Substance Use
A Machine Learning-Based Forecasting Tool to Predict Future Overdose Deaths: Results of the PROVIDENT Randomized Community Intervention Trial Yu Li* Brandon Marshall Marshall Marshall Marshall Marshall Marshall Marshall Marshall Marshall Marshall Marshall Brown University
Overdoses are an ongoing public health problem, necessitating timely, proactive responses directed towards communities at highest risk. We developed, validated, and disseminated a machine learning-based forecasting tool that predicts future overdose deaths at the neighborhood level in Rhode Island. We then conducted a randomized, population-based, community intervention trial to determine whether municipalities randomized to receive predictions about which neighborhoods are most at risk of future overdose would experience greater reductions in overdoses compared to municipalities receiving traditional surveillance data. To evaluate the effect of the intervention on the primary endpoint, municipal-level fatal and non-fatal overdose rates, we used a generalized linear mixed effects model, including fixed effects for pre-/post-time, trial arm, their interaction, and municipal-level covariates. Randomization occurred in November 2021; the analysis included 2 years of post-intervention data (see figure).
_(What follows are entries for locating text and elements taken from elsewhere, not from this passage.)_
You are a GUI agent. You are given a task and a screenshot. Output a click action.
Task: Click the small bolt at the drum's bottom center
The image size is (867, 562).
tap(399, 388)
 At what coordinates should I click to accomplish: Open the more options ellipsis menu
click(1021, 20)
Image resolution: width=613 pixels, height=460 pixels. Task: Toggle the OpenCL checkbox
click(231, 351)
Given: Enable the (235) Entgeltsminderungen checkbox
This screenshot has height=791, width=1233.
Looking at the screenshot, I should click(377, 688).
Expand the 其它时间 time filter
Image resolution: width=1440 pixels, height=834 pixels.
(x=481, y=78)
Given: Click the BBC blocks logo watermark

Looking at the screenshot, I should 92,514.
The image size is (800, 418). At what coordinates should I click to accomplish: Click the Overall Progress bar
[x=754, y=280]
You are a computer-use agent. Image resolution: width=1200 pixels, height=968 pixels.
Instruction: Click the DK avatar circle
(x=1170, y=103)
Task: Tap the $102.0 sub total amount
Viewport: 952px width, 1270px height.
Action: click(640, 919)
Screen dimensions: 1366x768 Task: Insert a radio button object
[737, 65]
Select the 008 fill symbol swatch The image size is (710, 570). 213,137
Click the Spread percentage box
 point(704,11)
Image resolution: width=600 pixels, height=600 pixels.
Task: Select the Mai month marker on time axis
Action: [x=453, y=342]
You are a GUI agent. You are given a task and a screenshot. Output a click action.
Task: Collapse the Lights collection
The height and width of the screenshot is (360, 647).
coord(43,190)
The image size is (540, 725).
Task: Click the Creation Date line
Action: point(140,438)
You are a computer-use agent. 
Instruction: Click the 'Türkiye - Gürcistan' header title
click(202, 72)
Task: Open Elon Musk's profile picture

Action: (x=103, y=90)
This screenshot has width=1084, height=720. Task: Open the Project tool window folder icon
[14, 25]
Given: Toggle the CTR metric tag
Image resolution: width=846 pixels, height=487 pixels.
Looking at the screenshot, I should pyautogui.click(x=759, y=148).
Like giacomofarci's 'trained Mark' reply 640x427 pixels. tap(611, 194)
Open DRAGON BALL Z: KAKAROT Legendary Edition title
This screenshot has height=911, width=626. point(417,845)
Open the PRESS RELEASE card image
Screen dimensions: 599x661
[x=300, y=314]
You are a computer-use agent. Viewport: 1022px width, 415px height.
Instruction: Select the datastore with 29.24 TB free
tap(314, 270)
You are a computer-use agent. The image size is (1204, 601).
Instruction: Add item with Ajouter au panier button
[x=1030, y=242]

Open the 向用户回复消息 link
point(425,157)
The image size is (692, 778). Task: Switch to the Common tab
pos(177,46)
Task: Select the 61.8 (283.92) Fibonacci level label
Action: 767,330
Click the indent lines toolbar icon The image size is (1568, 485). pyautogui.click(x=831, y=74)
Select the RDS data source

We randomized 20 and 19 municipalities to the intervention and standard-of-care, respectively; neighborhood characteristics and historical overdose rates were balanced. Over the study period, 36 service providers registered to use the PROVIDENT decision tool and to view the neighborhood forecasts in the treatment arm, logging in 562 times; however, engagement declined over time. We observed no effect of the intervention on the study endpoint (adjusted incidence rate ratio=1.06, bootstrapped 95%CI: 0.96-1.20, p=0.358). Results were robust to sensitivity analyses under different model specifications. While machine learning-based approaches can successfully predict neighborhoods at highest risk of overdose, dissemination of these forecasts to policymakers and community leaders had no significant effect on overall overdose burden. Future research is needed to improve integration of predictive analytic approaches into statewide governance and service provider networks.